Council Post: Building A Business Culture That Prioritizes Philanthropy
Desiree Perez is a co-founder and CEO of Roc Nation, a full-service entertainment company founded in 2008 with Jay-Z.
The last several years have seen a groundswell of activism, an increase in social justice discussions, growing awareness for issues related to diversity and inclusion, and highly publicized cases of injustice.
For corporations, this mainstream public awareness has thrust forward the importance of philanthropy and humanitarianism. Yet for many businesses, this area of work is new, their responses seen as reactionary and genuine, long-term commitment to change is still to be seen.
At my company, Roc Nation, we have always focused on creating a corporate culture where philanthropy and the support of social justice initiatives are woven into the fabric of our business. From our very beginnings to our work today, we have always believed that creating a work environment that supports these important causes, and puts financial resources towards them, is the only way to enact societal change and lead responsibly.
1. Attract employees with similar values.
Here’s a look at three ways to build a business culture of philanthropy and humanitarianism.
When companies make humanitarianism a core value, they can attract like-minded people who help further that mission organically. This can lead to more success overall. Attracting the right people is key to building the most productive company culture. One way to ensure you attract the right employees is to ask the right questions during the interview process. Asking prospective employees about what kind of work they are passionate about, what they do in their personal lives with regard to philanthropy and community volunteering and how they feel about the company’s work in those spaces can help narrow the applicant pool to those with shared values.
Creating and maintaining a company culture centered on philanthropy is ultimately a team effort. We value employee input and engage the company as we venture into new projects, asking employees how they feel about certain causes or volunteer activities and then encouraging participation. For example, my company formalized our commitment to our values by creating a philanthropy division that seeks out cases of injustice, provides pro bono legal services and develops media campaigns. We also engage our roster of talent to amplify voices and stories.
2. Build a community invested in your business’ mission.
Whether formal or informal, that commitment has helped attract extraordinary talent. I am proud of the commitment and support our employees have for humanitarian causes, for lending new perspectives and voices to that work, and for seeing it as a crucial part of their day-to-day work. It has become an ingrained part of our corporate culture and helps us attract and retain talented people for whom our mission runs deep.
With philanthropy a core part of business culture, companies can build a strong community of clients and customers who are invested in the success of the company and brand beyond just the products or services offered. When a company is seen as socially responsible, I’ve found it can attract long-term customer and client loyalty. Aim to partner with organizations that are similarly committed to humanitarian work and community activism.

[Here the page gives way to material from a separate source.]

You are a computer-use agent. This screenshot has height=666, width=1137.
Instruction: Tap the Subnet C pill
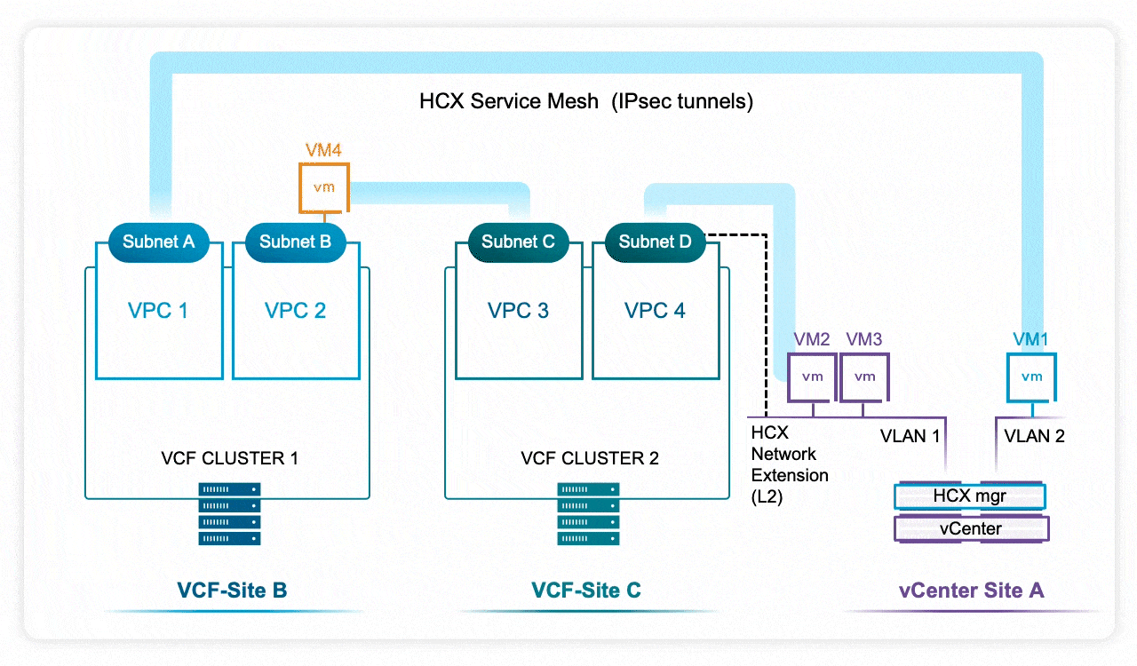(x=518, y=242)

3. Create tangible change.
Scaling philanthropic work can be challenging. However, shared expertise can be helpful as you pursue this important work. To build a strong sense of community around your company’s shared mission, it’s important to engage with staff. Ask employees to provide input and participate in projects and initiatives, and engage with those helped by the work. When considering community partners to work with, look for evidence of their participation in the work. To scale philanthropic initiatives, find what works, and once that formula is established it will be easier to seamlessly replicate.

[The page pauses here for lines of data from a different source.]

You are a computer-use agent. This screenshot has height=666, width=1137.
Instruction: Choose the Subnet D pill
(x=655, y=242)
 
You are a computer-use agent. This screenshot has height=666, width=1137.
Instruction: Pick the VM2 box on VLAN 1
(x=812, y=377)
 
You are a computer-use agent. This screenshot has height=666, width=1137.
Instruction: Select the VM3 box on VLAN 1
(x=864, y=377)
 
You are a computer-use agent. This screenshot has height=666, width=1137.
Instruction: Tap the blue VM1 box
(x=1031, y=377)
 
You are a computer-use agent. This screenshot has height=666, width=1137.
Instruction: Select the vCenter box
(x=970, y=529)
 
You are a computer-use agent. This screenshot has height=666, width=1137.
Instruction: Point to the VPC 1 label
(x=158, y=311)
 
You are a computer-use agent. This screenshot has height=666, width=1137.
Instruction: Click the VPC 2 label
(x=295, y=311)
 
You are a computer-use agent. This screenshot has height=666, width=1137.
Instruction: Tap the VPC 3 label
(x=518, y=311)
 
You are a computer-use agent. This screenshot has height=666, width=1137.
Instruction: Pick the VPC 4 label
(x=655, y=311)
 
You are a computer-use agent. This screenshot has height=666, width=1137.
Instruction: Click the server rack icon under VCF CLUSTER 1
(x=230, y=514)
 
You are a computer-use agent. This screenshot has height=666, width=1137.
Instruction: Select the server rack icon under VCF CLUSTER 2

This work cannot be a one-and-done effort. It needs to lead to sustainable, transformative and actionable impact. For instance, my company works to create lasting change with a newly formed non-profit and a national database project for causes we support.

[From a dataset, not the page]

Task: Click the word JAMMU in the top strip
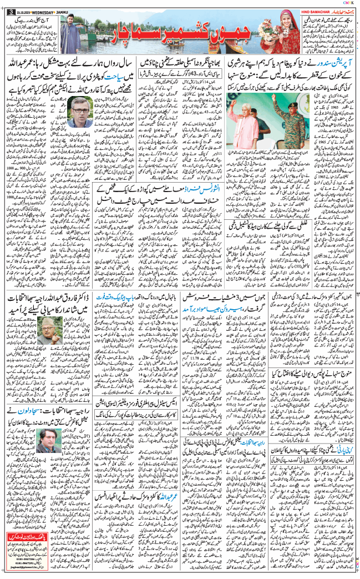[59, 7]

Creating lasting change and impact is possible, but it requires effort and a willingness to invest in the work. Develop a team with shared values, ask for staff feedback and input along the way and foster a company culture with humanitarianism at its core. Business leaders can create initiatives, programs, think tanks and action items that support their philanthropic aspirations and projects when they have the right people at the helm.
I believe deeply that our commitment to philanthropy and humanitarianism at my company is one of the drivers of our success and that it can be a driver of success to all companies that redirect efforts to these values.